# European Football Match Scraper
> Downloading data for the maching learning model

- toc: false
- badges: true
- comments: true
- categories: [soccer, machine learning, webscraping]

The philosophy behind this model is this: people have been trying to figure out the best stat for predicting match outcomes for decades, we don't need to create something new. We can base the model on who has the best stats & probably get a great result. We'll also add in the odds from the casinos, but that's later.
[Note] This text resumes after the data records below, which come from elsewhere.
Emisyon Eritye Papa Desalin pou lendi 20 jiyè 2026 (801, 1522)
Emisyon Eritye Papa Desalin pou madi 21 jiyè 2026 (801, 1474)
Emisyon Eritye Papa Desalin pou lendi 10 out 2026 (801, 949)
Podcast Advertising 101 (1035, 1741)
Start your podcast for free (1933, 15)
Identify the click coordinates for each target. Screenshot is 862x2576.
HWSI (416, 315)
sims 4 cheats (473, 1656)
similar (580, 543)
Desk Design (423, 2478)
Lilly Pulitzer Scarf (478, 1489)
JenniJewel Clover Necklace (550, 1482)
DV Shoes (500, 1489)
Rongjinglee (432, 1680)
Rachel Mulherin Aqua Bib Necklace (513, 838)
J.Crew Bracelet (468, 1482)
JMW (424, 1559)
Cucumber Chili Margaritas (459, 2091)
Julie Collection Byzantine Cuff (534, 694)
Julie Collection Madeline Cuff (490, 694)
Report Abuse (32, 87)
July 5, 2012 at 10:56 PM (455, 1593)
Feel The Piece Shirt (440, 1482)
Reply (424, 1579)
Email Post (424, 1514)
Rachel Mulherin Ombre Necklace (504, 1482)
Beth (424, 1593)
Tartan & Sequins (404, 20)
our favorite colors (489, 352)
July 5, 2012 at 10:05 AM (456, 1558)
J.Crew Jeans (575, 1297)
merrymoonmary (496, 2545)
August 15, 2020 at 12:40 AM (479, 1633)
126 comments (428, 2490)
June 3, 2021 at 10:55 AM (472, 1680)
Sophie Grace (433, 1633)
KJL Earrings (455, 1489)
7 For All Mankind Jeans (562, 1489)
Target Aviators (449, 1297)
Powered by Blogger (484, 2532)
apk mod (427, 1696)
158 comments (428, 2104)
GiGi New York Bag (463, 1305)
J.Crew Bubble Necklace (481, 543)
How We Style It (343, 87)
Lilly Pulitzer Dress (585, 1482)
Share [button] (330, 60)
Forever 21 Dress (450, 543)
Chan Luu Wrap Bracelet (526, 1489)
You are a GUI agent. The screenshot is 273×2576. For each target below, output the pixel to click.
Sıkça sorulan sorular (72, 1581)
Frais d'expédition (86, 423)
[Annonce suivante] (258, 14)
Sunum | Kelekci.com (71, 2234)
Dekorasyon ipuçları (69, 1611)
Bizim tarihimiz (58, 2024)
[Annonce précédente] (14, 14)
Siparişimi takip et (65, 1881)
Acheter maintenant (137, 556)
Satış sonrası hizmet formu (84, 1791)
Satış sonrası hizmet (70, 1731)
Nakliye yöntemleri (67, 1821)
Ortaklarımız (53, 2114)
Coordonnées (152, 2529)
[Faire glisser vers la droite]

Right now, we need to download the stats for all those games. on [fbref.com](http://fbref.com), we see 122 different stats per team per game. Sometimes these are at the player level, sometimes at the team level. For this model, I am going to do all calculations at the team level. You'll see that we'll get a good result.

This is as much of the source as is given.